──────── Given records ────────

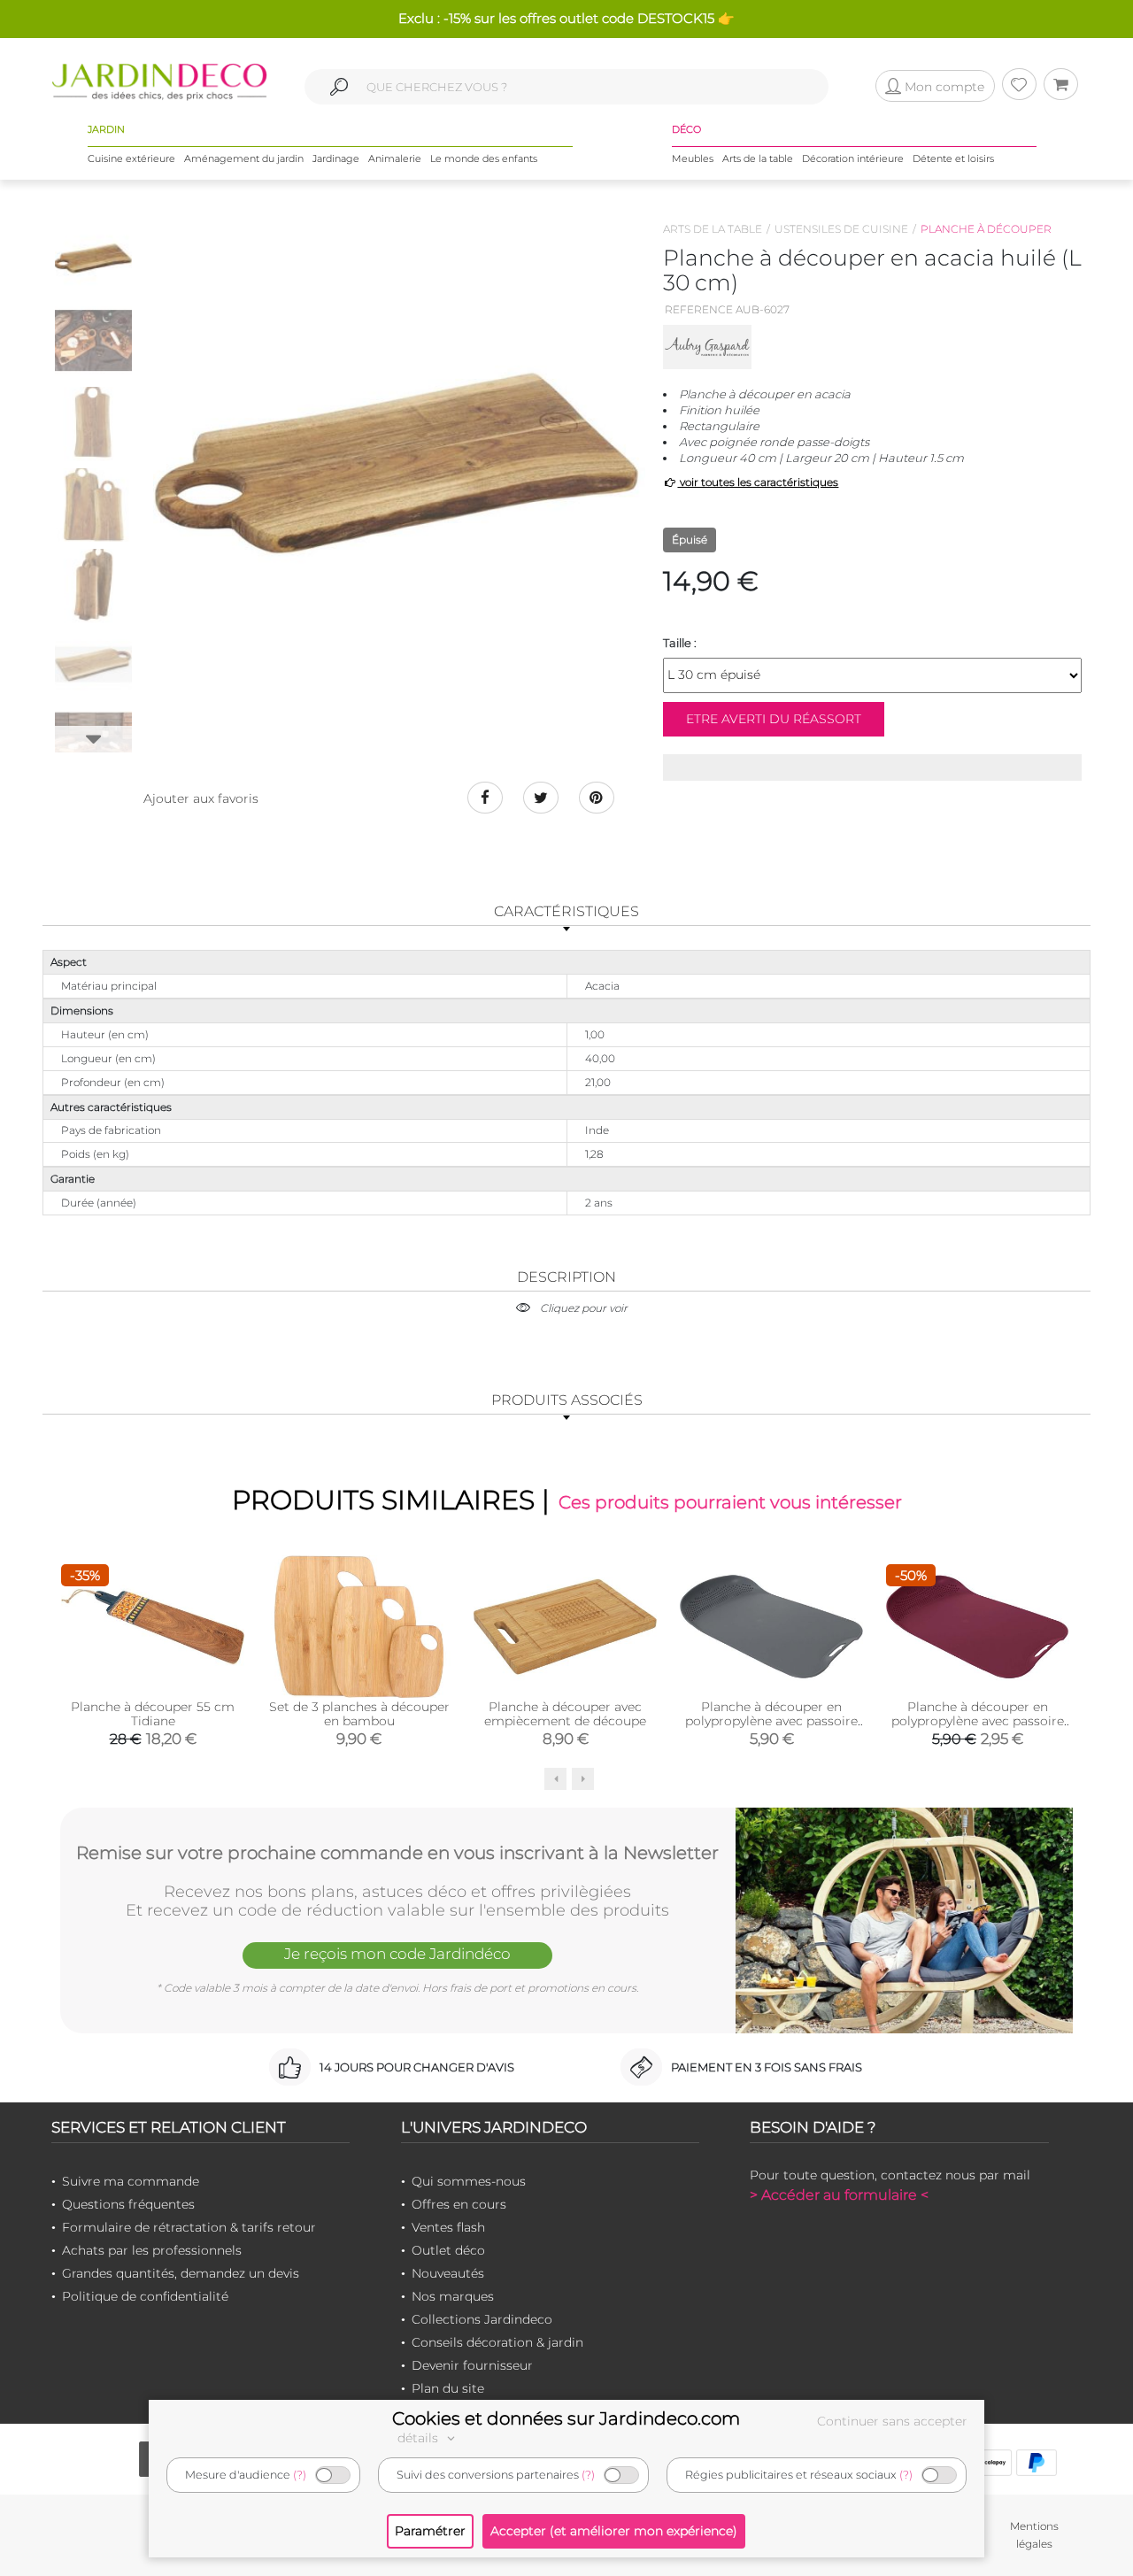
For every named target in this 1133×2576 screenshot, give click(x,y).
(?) (299, 2474)
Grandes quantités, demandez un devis (180, 2273)
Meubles (692, 158)
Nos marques (453, 2296)
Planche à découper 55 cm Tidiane (153, 1714)
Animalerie (394, 158)
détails (419, 2438)
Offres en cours (459, 2204)
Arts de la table (757, 158)
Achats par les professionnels (152, 2250)
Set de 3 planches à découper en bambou (359, 1714)
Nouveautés (448, 2273)
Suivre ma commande (130, 2181)
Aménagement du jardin (244, 158)
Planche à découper (986, 228)
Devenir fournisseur (472, 2365)
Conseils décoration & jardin (497, 2342)
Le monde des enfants (483, 158)
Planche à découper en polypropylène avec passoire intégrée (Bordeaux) (977, 1721)
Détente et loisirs (953, 158)
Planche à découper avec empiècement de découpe (565, 1714)
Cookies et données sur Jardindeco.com (566, 2418)
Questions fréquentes (128, 2204)
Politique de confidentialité (145, 2296)
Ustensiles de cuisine (841, 228)
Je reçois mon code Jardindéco (397, 1954)
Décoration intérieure (853, 158)
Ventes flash (448, 2227)
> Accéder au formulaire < (839, 2195)
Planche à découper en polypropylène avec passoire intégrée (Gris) (771, 1721)
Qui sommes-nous (469, 2181)
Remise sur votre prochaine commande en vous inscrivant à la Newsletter (397, 1853)
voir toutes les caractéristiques (757, 482)
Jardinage (335, 158)
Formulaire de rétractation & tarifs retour (189, 2227)
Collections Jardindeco (482, 2319)
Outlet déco (448, 2250)
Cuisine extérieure (131, 158)
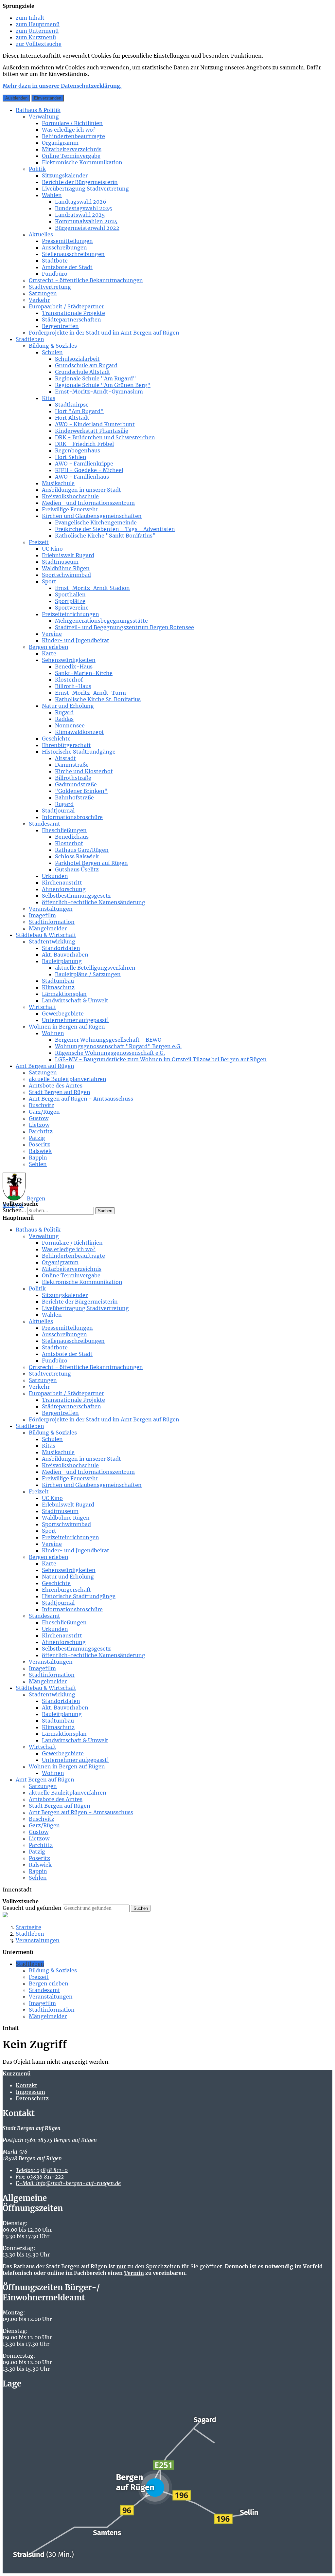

────────

= Objective =
Convert the lines above into a JSON list of strings, one string per line, skipping any blank lines and leaving the pictures out of the answer.

= Result of the exercise =
[
  "For every named target in this 1133×2576 screenshot, give click(x,y).",
  "(?) (299, 2474)",
  "Grandes quantités, demandez un devis (180, 2273)",
  "Meubles (692, 158)",
  "Nos marques (453, 2296)",
  "Planche à découper 55 cm Tidiane (153, 1714)",
  "Animalerie (394, 158)",
  "détails (419, 2438)",
  "Offres en cours (459, 2204)",
  "Arts de la table (757, 158)",
  "Achats par les professionnels (152, 2250)",
  "Set de 3 planches à découper en bambou (359, 1714)",
  "Nouveautés (448, 2273)",
  "Suivre ma commande (130, 2181)",
  "Aménagement du jardin (244, 158)",
  "Planche à découper (986, 228)",
  "Devenir fournisseur (472, 2365)",
  "Conseils décoration & jardin (497, 2342)",
  "Le monde des enfants (483, 158)",
  "Planche à découper en polypropylène avec passoire intégrée (Bordeaux) (977, 1721)",
  "Détente et loisirs (953, 158)",
  "Planche à découper avec empiècement de découpe (565, 1714)",
  "Cookies et données sur Jardindeco.com (566, 2418)",
  "Questions fréquentes (128, 2204)",
  "Politique de confidentialité (145, 2296)",
  "Ustensiles de cuisine (841, 228)",
  "Je reçois mon code Jardindéco (397, 1954)",
  "Décoration intérieure (853, 158)",
  "Ventes flash (448, 2227)",
  "> Accéder au formulaire < (839, 2195)",
  "Planche à découper en polypropylène avec passoire intégrée (Gris) (771, 1721)",
  "Qui sommes-nous (469, 2181)",
  "Remise sur votre prochaine commande en vous inscrivant à la Newsletter (397, 1853)",
  "voir toutes les caractéristiques (757, 482)",
  "Jardinage (335, 158)",
  "Formulaire de rétractation & tarifs retour (189, 2227)",
  "Collections Jardindeco (482, 2319)",
  "Outlet déco (448, 2250)",
  "Cuisine extérieure (131, 158)"
]